→ **INPUT MATERIAL**:
====

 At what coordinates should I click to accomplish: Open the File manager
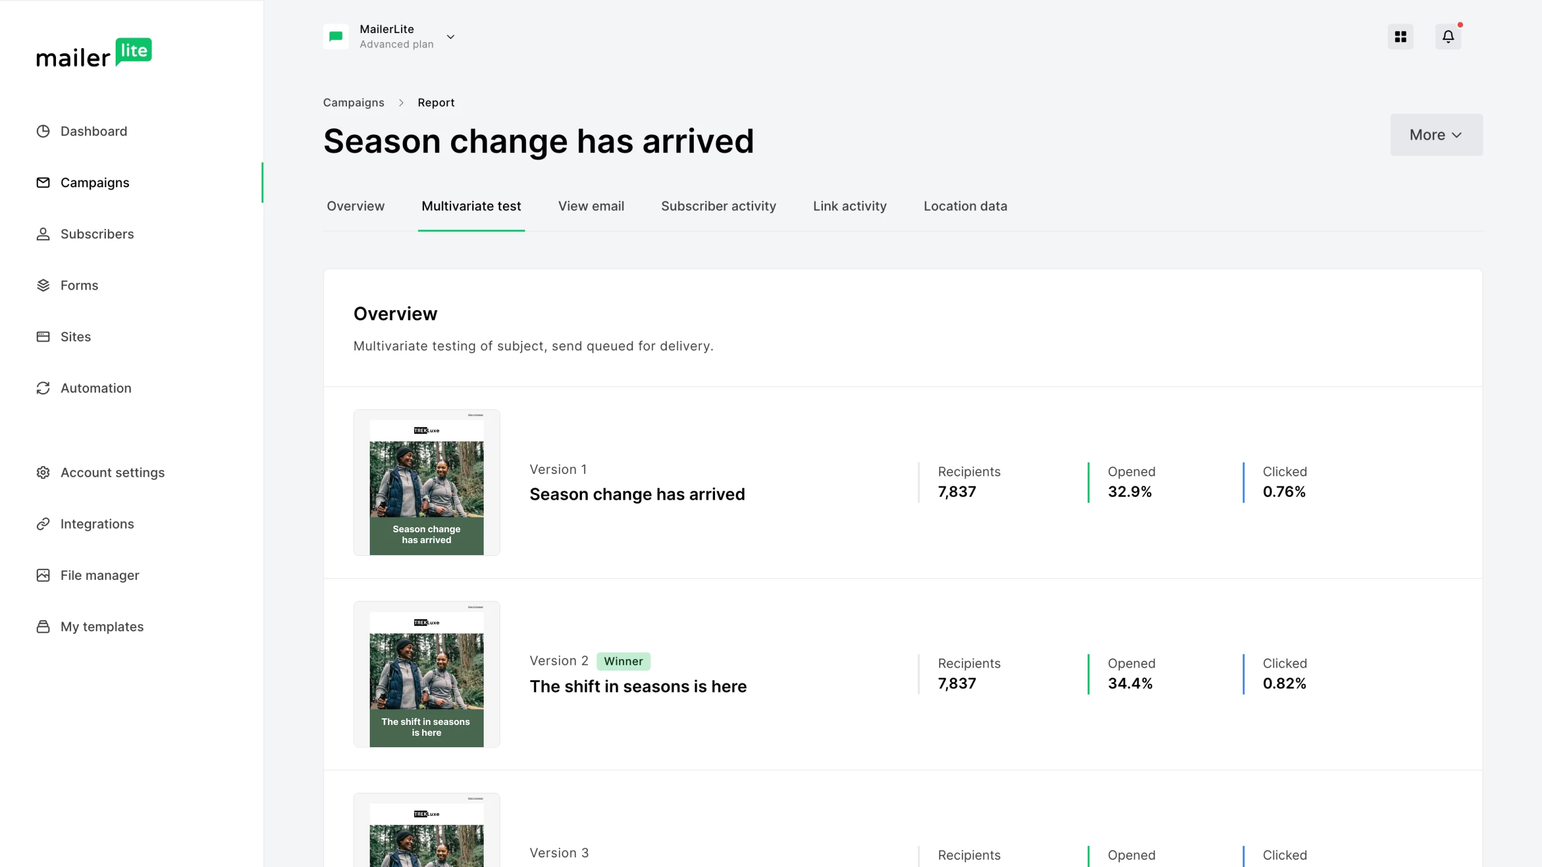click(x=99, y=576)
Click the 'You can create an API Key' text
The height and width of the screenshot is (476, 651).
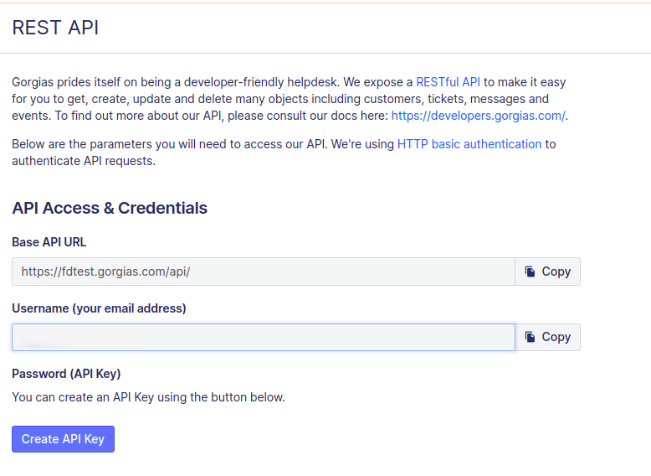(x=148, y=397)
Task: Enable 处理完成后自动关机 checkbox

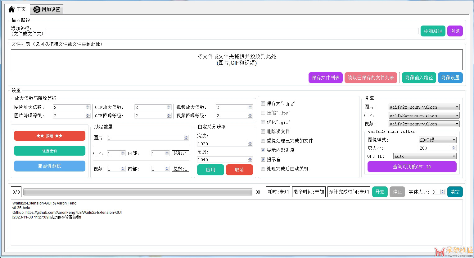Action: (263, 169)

====

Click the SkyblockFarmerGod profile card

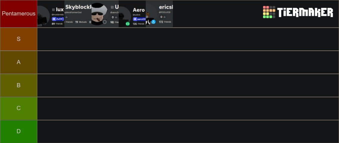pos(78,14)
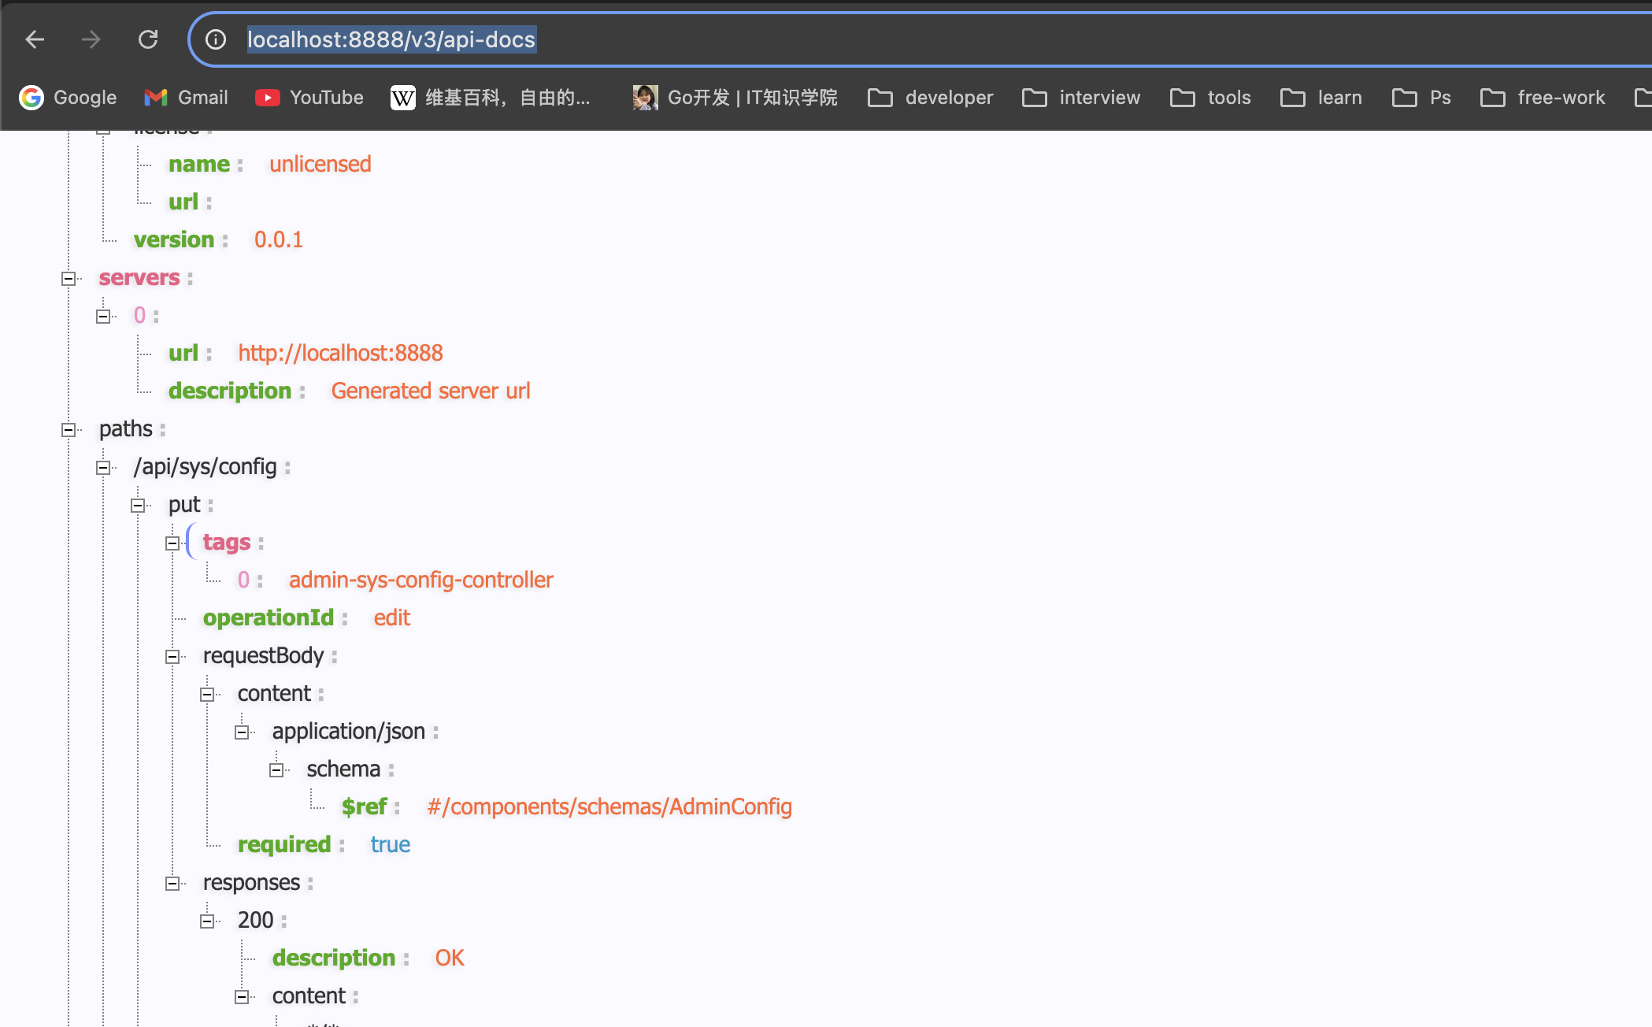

====

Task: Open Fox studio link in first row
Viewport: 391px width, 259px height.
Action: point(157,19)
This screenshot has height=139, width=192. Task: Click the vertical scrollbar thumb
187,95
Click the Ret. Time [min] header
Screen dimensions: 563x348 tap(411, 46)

====

→ **WHAT NEEDS TO BE DONE**: Locate each line of the listing above that contains the string "height", with case counting, and copy those lines out.

→ **ANSWER TO THIS PROBLEM**:
The height and width of the screenshot is (476, 651).
Viewport: 391px width, 259px height.
This screenshot has height=139, width=192. Task: Click the vertical scrollbar thumb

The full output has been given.